Task details —
Please count the lines in the records below that contain the word "Where", treating uppercase and lowercase as different, and reply with only the number.
BEGIN Data entries
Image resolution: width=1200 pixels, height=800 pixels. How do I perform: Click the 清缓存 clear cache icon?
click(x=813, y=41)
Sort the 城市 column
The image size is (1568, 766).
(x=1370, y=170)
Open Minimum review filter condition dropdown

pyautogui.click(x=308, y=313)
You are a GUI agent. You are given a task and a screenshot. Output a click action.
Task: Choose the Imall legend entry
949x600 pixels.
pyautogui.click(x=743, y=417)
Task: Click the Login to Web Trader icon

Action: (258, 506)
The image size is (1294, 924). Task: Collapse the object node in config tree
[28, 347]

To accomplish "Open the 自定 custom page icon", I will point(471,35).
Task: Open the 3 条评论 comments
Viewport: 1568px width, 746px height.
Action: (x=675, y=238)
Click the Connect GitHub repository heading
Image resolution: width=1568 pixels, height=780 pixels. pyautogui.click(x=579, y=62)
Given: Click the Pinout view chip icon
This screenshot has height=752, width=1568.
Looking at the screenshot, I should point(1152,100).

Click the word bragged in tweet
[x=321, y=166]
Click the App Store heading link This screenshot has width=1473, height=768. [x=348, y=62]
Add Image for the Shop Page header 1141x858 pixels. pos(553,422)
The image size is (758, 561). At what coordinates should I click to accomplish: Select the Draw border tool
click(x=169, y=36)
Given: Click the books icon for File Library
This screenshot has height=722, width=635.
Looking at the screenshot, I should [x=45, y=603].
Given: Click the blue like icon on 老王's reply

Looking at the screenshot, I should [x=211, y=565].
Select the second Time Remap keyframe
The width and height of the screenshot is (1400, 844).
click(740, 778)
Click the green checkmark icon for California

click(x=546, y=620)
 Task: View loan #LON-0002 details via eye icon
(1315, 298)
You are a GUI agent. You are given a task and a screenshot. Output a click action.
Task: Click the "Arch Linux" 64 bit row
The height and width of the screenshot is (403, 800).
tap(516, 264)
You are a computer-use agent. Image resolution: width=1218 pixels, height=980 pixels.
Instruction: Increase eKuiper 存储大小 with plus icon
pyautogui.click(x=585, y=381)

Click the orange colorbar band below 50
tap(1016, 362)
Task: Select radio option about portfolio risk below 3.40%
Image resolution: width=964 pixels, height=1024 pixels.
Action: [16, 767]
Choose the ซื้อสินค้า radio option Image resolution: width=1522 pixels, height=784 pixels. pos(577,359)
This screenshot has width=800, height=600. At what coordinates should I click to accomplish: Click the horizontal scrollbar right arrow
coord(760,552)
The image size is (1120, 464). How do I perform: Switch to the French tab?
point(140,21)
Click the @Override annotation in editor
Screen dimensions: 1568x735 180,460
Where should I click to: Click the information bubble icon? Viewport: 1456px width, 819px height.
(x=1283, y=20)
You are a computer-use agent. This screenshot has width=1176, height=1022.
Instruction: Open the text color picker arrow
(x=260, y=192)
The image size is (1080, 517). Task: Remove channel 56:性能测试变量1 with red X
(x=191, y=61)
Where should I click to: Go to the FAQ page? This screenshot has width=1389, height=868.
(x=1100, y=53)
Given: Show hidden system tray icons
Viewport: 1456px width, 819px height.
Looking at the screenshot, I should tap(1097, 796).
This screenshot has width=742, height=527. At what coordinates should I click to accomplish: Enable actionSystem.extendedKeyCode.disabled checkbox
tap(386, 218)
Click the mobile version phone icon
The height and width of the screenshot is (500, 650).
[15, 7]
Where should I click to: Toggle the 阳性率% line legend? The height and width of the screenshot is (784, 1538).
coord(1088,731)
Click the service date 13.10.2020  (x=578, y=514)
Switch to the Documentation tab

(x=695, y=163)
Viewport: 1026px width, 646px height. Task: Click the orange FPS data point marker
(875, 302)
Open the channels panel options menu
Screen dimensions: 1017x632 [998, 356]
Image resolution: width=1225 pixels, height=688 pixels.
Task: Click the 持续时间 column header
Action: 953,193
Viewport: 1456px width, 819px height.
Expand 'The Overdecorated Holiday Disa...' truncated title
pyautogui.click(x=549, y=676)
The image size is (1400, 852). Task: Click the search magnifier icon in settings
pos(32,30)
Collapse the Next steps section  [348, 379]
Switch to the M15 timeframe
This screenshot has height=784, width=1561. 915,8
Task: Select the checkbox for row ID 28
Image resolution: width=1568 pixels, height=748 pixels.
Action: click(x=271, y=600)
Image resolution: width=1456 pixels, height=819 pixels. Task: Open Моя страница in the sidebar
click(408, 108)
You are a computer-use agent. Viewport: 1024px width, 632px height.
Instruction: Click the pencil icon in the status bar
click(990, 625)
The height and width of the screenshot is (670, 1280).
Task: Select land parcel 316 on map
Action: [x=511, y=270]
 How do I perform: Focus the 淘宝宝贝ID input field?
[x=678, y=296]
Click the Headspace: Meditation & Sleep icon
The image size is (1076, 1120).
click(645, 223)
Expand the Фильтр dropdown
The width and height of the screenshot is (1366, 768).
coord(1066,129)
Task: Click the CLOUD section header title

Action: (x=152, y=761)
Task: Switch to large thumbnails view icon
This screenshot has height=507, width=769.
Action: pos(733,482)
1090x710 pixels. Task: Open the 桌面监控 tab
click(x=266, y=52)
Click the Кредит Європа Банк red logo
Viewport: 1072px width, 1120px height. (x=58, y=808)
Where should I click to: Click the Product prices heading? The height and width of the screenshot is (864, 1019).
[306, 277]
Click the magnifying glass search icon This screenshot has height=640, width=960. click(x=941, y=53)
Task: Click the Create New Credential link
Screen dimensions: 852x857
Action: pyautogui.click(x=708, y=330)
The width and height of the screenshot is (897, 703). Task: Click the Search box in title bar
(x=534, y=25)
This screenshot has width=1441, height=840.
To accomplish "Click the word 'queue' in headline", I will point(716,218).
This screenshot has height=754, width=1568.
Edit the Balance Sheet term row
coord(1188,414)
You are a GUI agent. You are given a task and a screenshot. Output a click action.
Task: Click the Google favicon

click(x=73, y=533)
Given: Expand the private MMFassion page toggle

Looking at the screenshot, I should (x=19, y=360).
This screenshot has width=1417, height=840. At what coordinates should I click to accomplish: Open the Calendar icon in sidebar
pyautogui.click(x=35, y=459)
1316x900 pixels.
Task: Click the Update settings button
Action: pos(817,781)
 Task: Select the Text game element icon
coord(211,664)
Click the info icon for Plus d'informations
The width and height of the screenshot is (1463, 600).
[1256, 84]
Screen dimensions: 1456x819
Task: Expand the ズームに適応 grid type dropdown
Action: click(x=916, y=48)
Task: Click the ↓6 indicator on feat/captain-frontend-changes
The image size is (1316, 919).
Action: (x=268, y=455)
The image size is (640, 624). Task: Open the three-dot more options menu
END Data entries
The result —
4